Mais il fallait quand même se rendre à l’évidence: Il n’y avait rien. Tout était à faire, même mandater une extension des réseaux d’eau/électricité/téléphone sur près de 200 mètres. Ouch. Nous avons donc multiplié nos options en visitant d’autres fermes, avec toujours le même triste constat: parcellaire éclaté, habitation & bâtiments isolés (vendus comme résidence par les héritiers, plus comme ferme), terres fatiguées par une exploitation intensive. Ah oui, et prix éxhorbitant!

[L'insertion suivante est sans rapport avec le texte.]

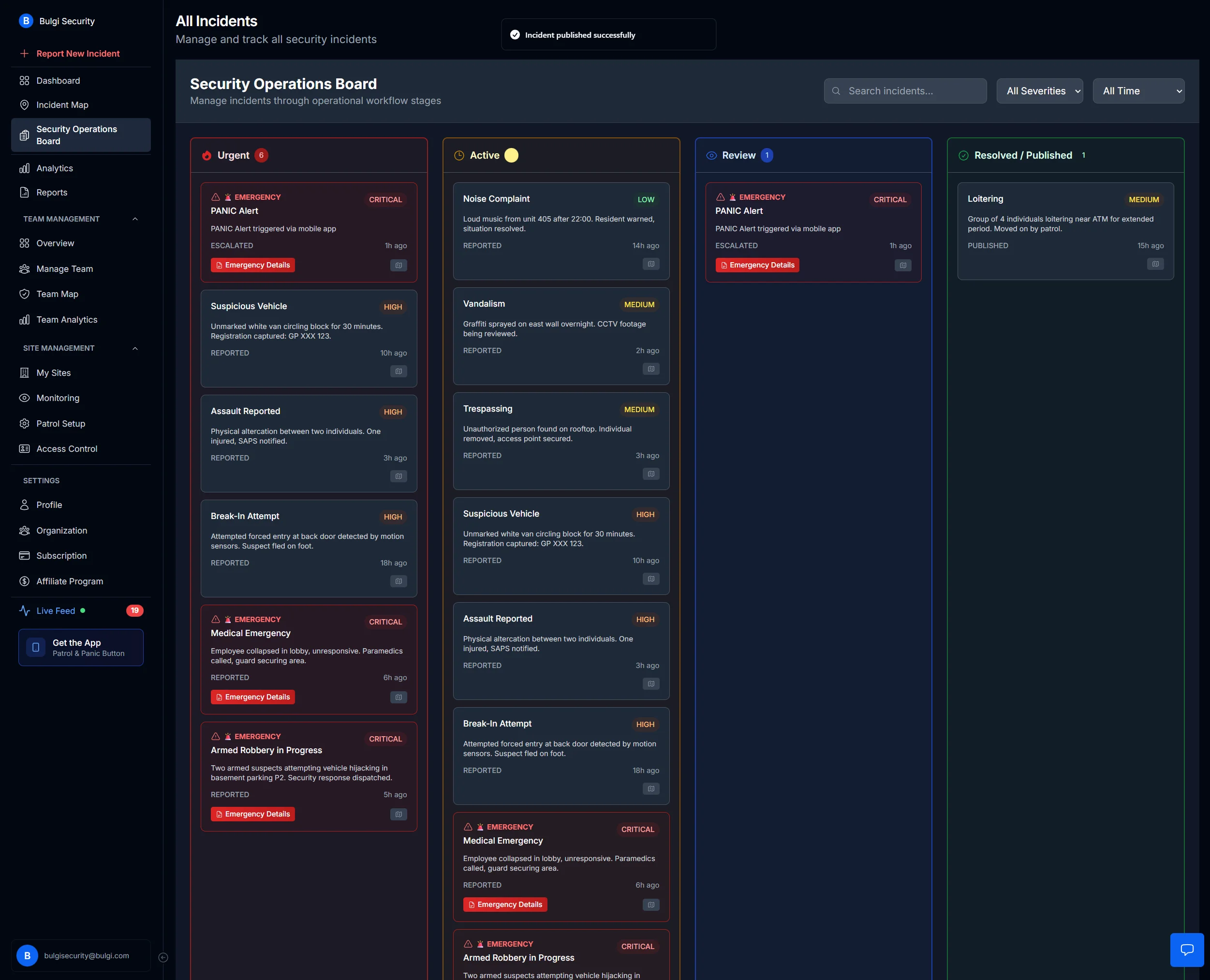Open the All Severities dropdown
This screenshot has width=1210, height=980.
click(1040, 90)
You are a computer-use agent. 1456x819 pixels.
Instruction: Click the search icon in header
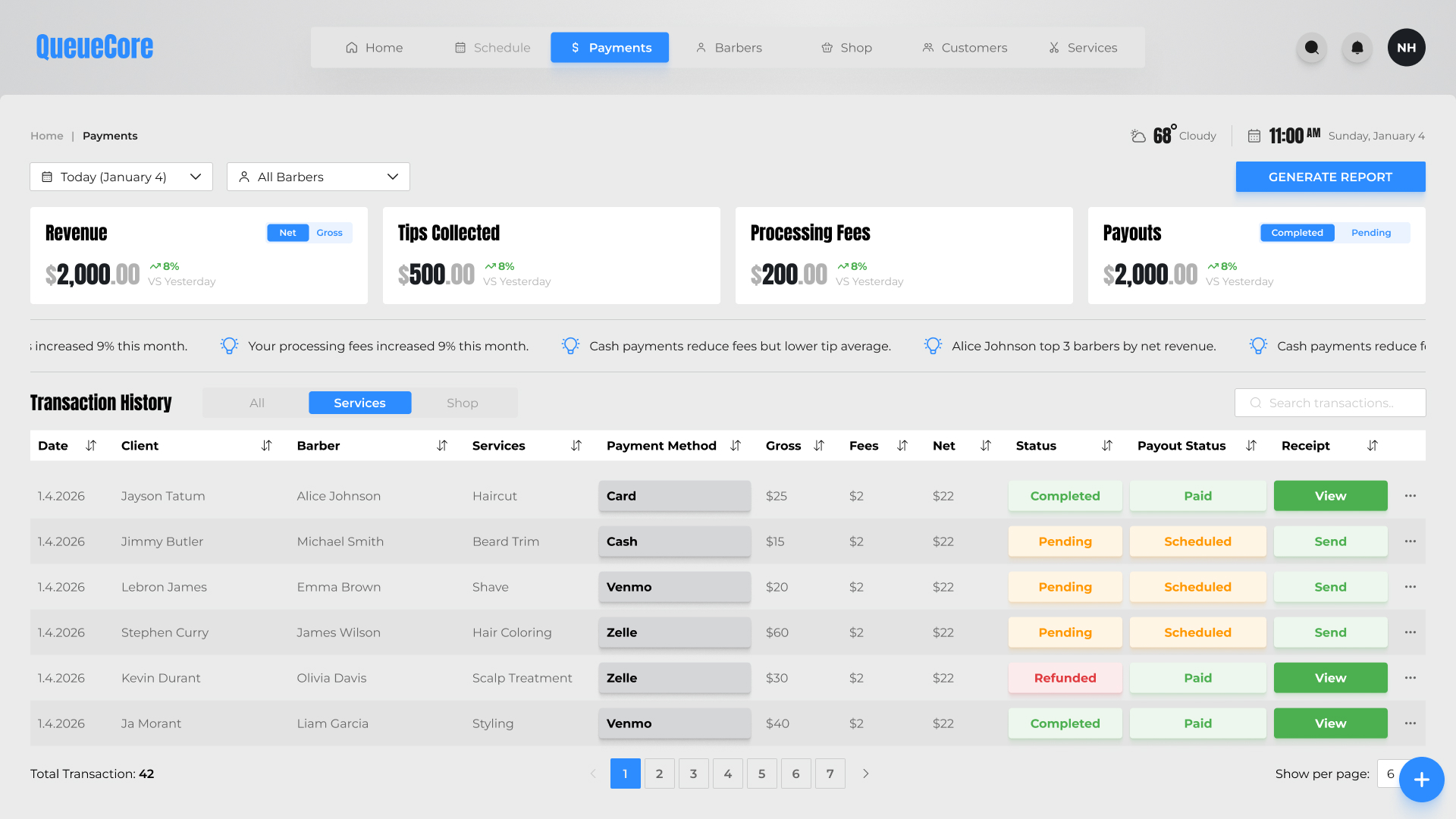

Retour sur l’option terres nues à Plouray. Nous avons déjà un hangar démonté par nos soins qui attend dans le jardin. Ça devait être un bâtiment type hangar pour véhicules/machines/atelier… Mais ça pourrait devenir une bergerie. On pourra toujours construire un hangar plus tard… Et pour le foin, un tunnel reviendra moins cher.
Pour habiter, on peut toujours acheter un vieux mobil-home et lui faire une toiture, avec peut-être une petite extension pour vivre correctement. Ça ne nous reviendrais pas très cher…

La décision

C’est décidé, ce seront les terres nues de Plouray et on construira tout nous même. Prise de rendez-vous avec l’agence et planification de la visite avec le propriétaire.
Nous avions déjà pris la liberté de venir voir rapidement un soir avant de rentrer chez nous (pour la petite histoire, faire correspondre la vue satellite de l’annonce avec la vue satellite de la région aura été bien long mais amusant), mais la visite guidée a achevé de nous séduire.
Après avoir demandé au propriétaire s’il pourrait attendre que nous montions le dossier pour obtenir les prêts auprès d’une banque, nous prenons un nouveau rendez-vous pour signer la compromis. Allez! C’est fait. On plonge et on n’arrête plus de nager jusqu’à la ligne d’arrivée. Le truc c’est de savoir où se trouve la ligne d’arrivée…

2018-2020 – Le bordel administratif

Il n’y a pas de mot pour vraiment décrire le marasme incommensurable qu’à été de monter un dossier de création de ferme, que ce soit pour obtenir des prêts avec une banque, le soutient de la chambre d’agriculture (que nous n’avons jamais eu…), l’obtention des permis de construire pour les bâtiments agricoles, et pour finir en beauté, une signature retardée à cause de la COVID.
Signature des prêts: 20 Février 2020
Création de l’entreprise: 1 Avril 2020 (ste blague!)
Signature de l’achat des terres: 26 Mai 2020
Pas moins de 3 mois pour en finir avec les formalités administratives, après presque 2 ans de montage de projet. Ah la france… (oui le f majuscule n’est plus de mise depuis longtemps).

2020 – Le début de l’installation

Nous avions pris un peu les devants pour notre arrivée sur les terres, et un mobil-home des années 70 avait déjà été mis en place et partiellement restauré.
Les premières semaines furent sportives: Eau potable au filtre Berkey et pas d’électricité! On rechargeait les outils électro-portatifs dans notre maison d’alors et venions sur le chantier faire ce qu’il était possible de faire dans le temps imparti par les batteries.
Heureusement très rapidement les réseaux d’eau et d’électricité ont été créés et dès le mois de juin, nous pouvions vivre sur place.
Ce n’était pas le grand luxe mais au moins nous n’avions plus à faire 20min de route pour venir et encore 20min pour rentrer.

Fin juin, l’électricité et l’eau sont enfin arrivés. Toujours dans l’attente de la validation du permis de construire, nous en avons profité pour nous familiariser avec le travail des champs en faisant un peu de foin avec notre vieux tracteur, notre vieille presse à petites bottes, et notre TRÈS vieille faneuse/andaineuse.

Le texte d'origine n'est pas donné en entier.